Required tasks »
**A.** In the case record, what date is given for the rehearing denial?
**B.** Reproduce the case record from "Action for damages" up to and including "plaintiff, defendant appeals.".

Extract to read »
============================================================

Graham v. Werfel

Decision Date11 October 1934
Docket Number3 Div. 110.
Citation229 Ala. 385,157 So. 201
PartiesGRAHAM v. WERFEL.
CourtAlabama Supreme Court

Rehearing Denied Nov. 8, 1934.

Appeal from Circuit Court, Montgomery County; Walter B. Jones Judge.

Action for damages for personal injuries by Joseph Werfel, a minor suing by his next friend, Jacob Werfel, against W. E. Graham. From a judgment for plaintiff, defendant appeals.

Affirmed conditionally.

Count alleging that plaintiff was crossing certain public street at or near intersection, and that defendant's employee while acting within scope of employment, negligently drove automobile against plaintiff, and injured plaintiff, held not demurrable on ground that it did not appear that any duty was owing by defendant to plaintiff.

The complaint is as follows:

"1. The plaintiff, Joseph Werfel, a minor, suing by his father and next friend, Jacob Werfel, claims of the defendant Fifteen Thousand ($15,000.00) Dollars as damages for that on, to-wit, the 27th day of June, 1933, the plaintiff was crossing South Perry Street, a public street in the City and County of Montgomery, Alabama, at or near its intersection with Jefferson Davis Avenue, and then and there the agent, servant or employee of the defendant, while acting within the line or scope of his employment, negligently drove an automobile into, over or against the plaintiff, and by reason thereof and as a proximate result and consequence thereof the plaintiff received severe personal injuries in this, to-wit: His skull was fractured in two places; his jaw was fractured; he was made sick, sore and lame; he was bruised and lacerated; he was cut and scarred over his eye; his eyes were injured; he was internally injured; he was permanently injured; he suffered and continues to suffer great mental anguish and physical pain, for all of which he claims damages as aforesaid; hence this suit.

============================================================

Data shown »
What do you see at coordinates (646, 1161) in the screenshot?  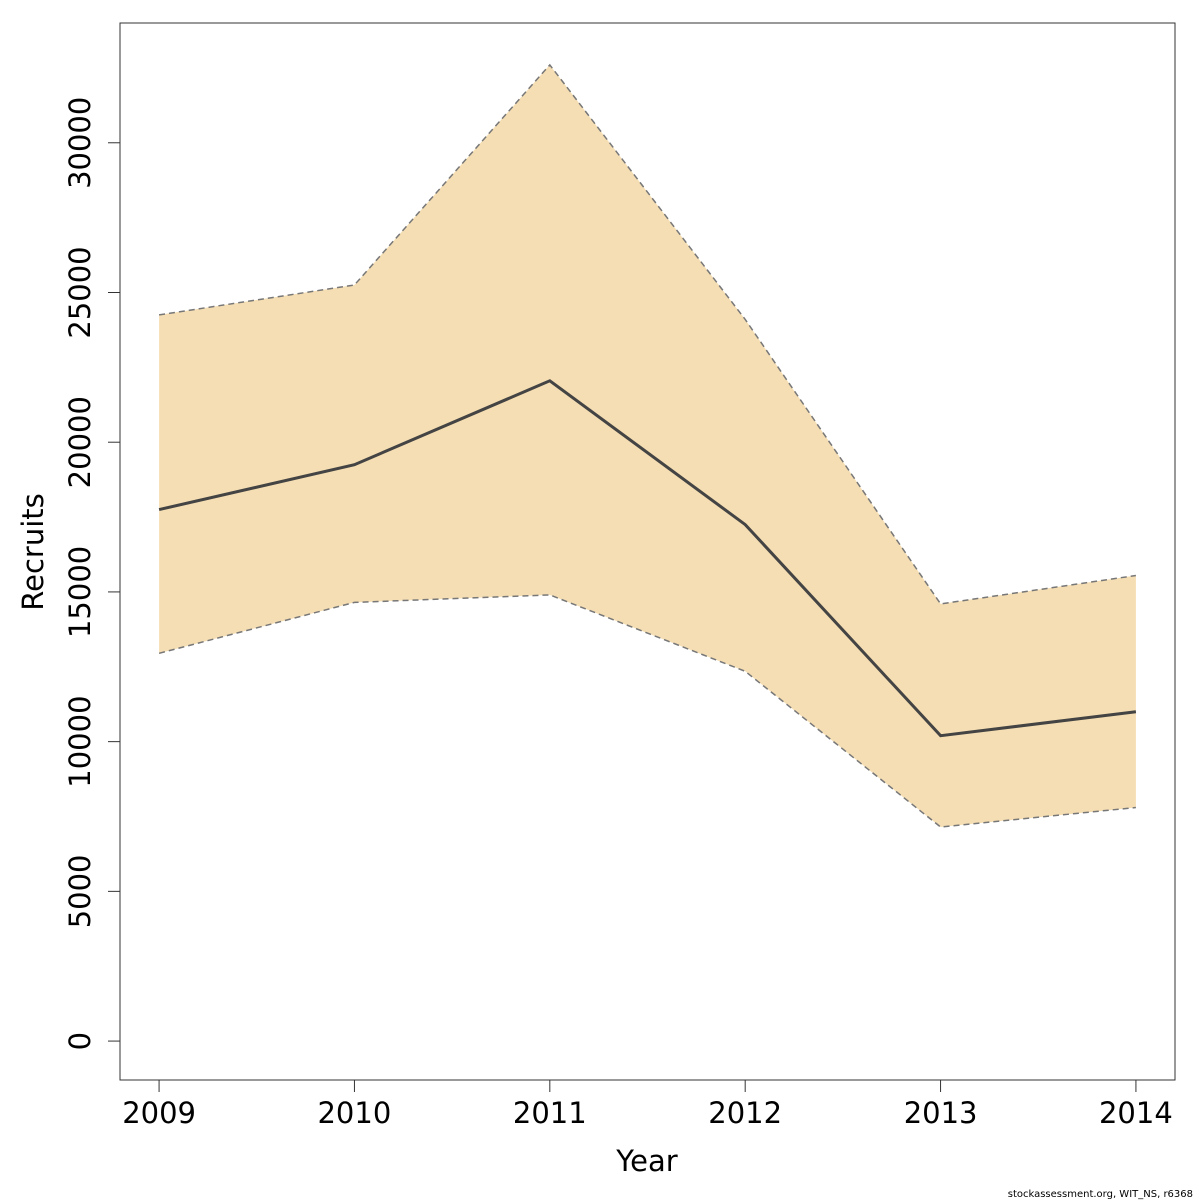 I see `x-axis-title: Year` at bounding box center [646, 1161].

============================================================

Solution set »
**A.** The rehearing was denied on November 8, 1934.

**B.**
Action for damages for personal injuries by Joseph Werfel, a minor suing by his next friend, Jacob Werfel, against W. E. Graham. From a judgment for plaintiff, defendant appeals.